McCulloch moved down the long rectangular roof.
When he reached the door, he knelt. Would it be locked from beneath? McCulloch took the handle and lifted, letting out a light breath when it opened. Seeing the rays of light shining from the roof to the floor, he stopped. He could hear the baby crying, the nuns praying, and the priest talking in hushed Spanish to the killer holding them all hostages. Villanueva yelled something that silenced the priest. McCulloch deftly eared back the hammer on his Colt.
Cuervo Villanueva began yelling again, screaming out his demands at Sergeant Powell. It was the final threat.

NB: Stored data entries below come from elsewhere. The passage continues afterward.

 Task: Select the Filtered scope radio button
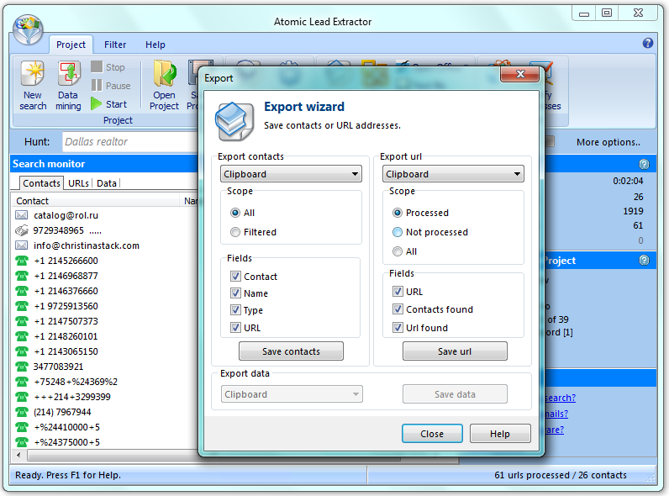coord(235,232)
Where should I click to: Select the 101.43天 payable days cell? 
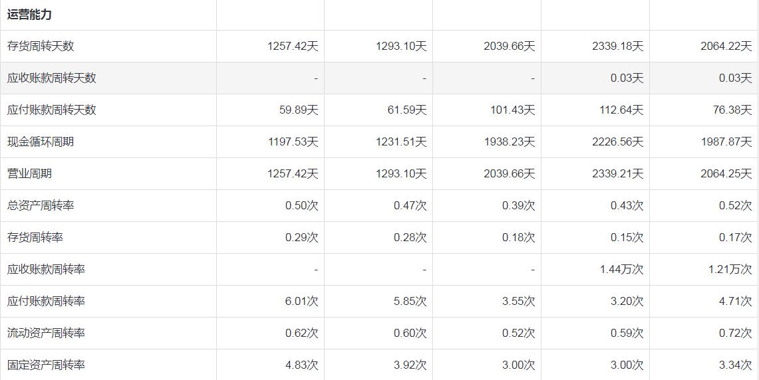512,110
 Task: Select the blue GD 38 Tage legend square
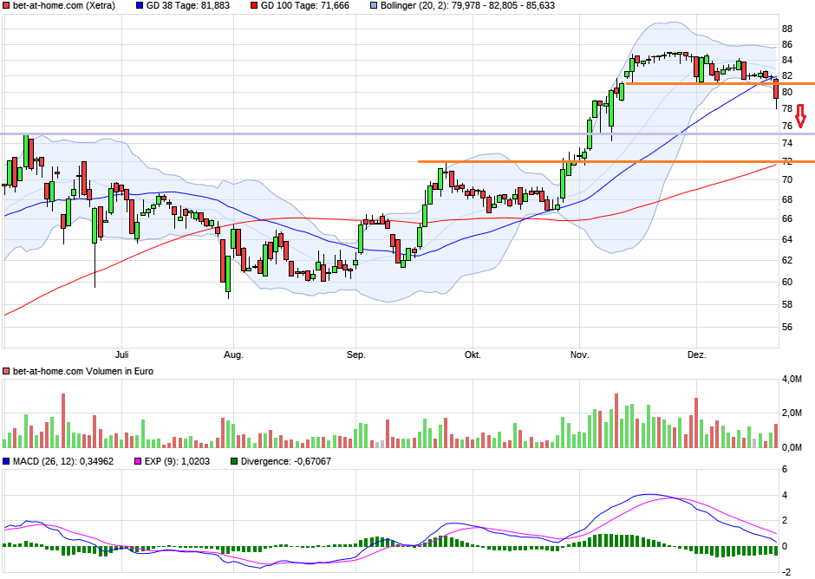tap(139, 7)
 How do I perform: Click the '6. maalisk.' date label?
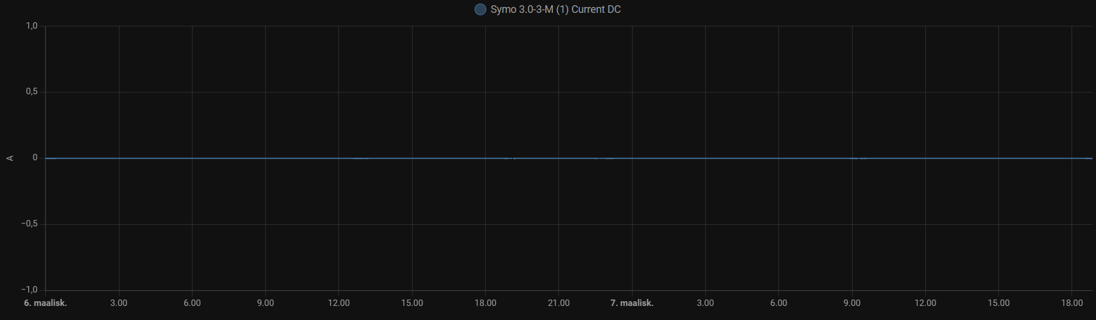(x=46, y=303)
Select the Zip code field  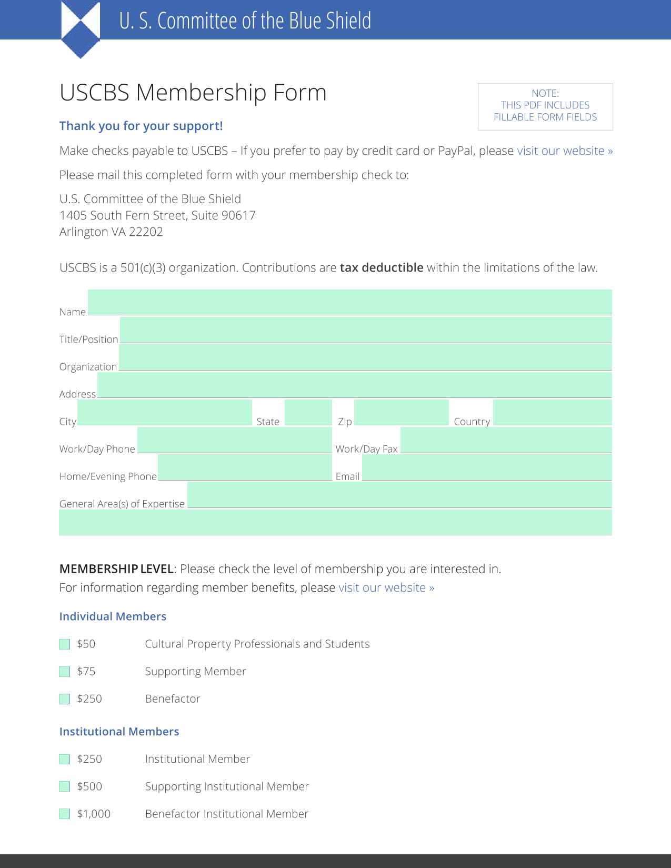tap(402, 412)
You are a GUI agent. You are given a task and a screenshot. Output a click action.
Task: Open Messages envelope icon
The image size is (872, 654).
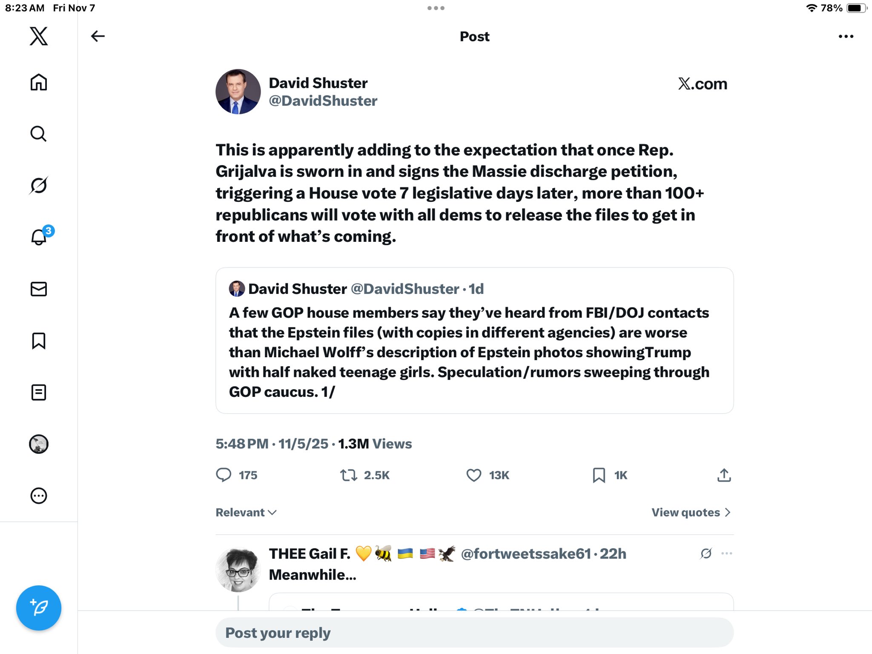39,289
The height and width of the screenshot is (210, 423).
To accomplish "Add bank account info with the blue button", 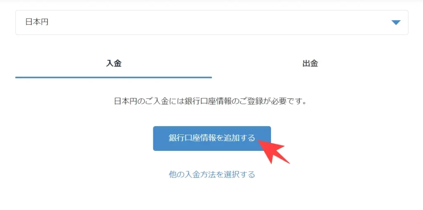I will [212, 138].
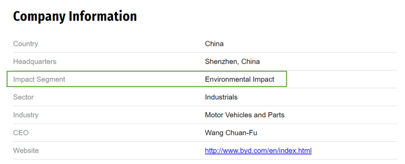Click the China value in the Country row
Screen dimensions: 405x164
point(214,44)
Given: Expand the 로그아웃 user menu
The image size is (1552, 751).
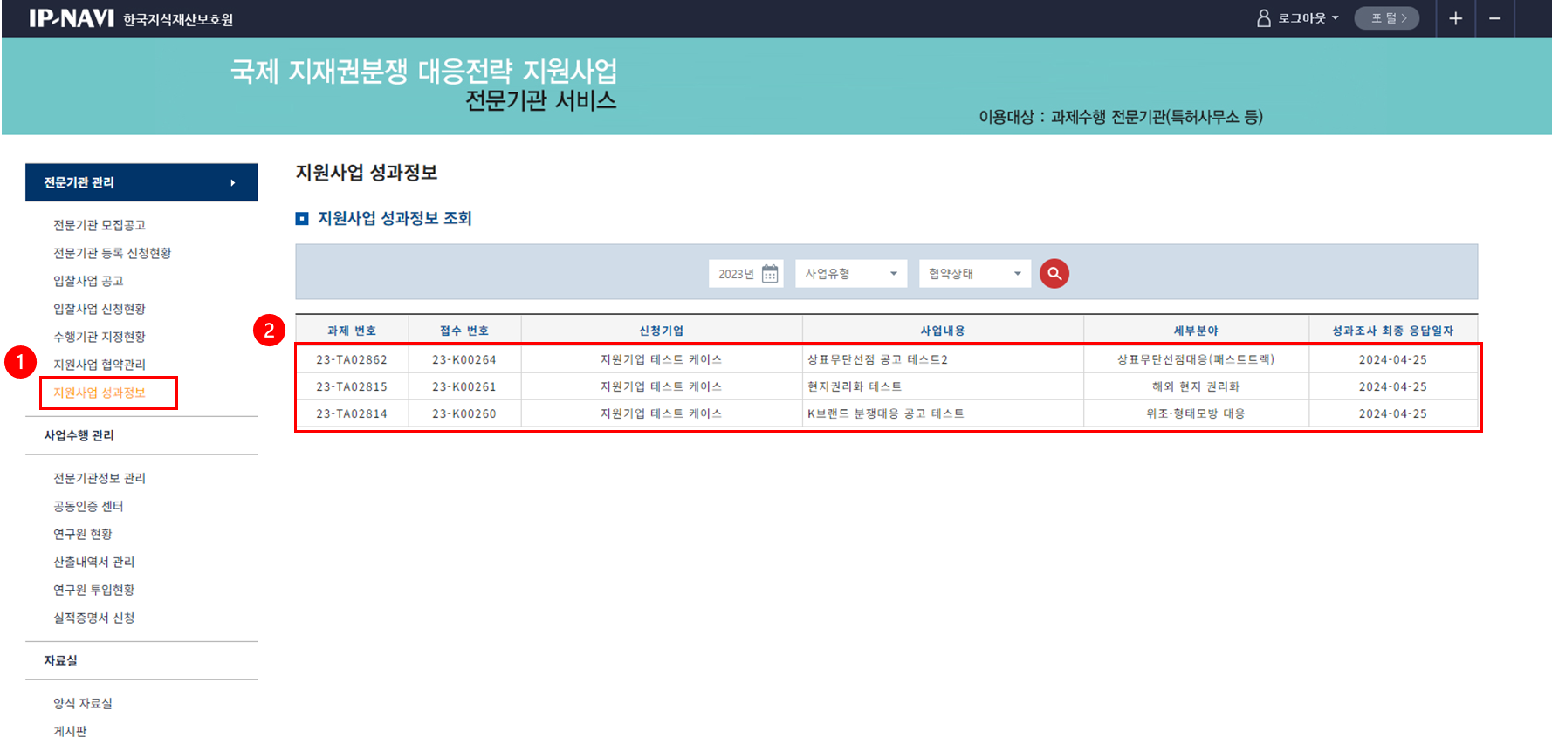Looking at the screenshot, I should click(1308, 18).
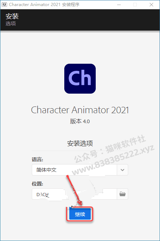Click the 版本 4.0 version text

tap(80, 121)
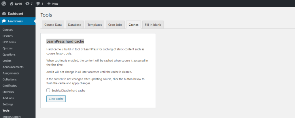Select the Templates tab

point(95,25)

If the Rangers did not lay down all their arms and ride away, he would be sending the oldest and ugliest nun out to the Rangers, and the Rangers would soon see what kind of man they were dealing with. Cuervo Villanueva was not a man to make idle threats.
This will be as good as it gets, McCulloch told himself.
He flung open the door and leaped through the narrow opening. Hitting the hard-tiled floor, he felt his right knee buckle—horse wranglers and horse breakers never healed completely—and slammed hard against a dark, unmoving pew.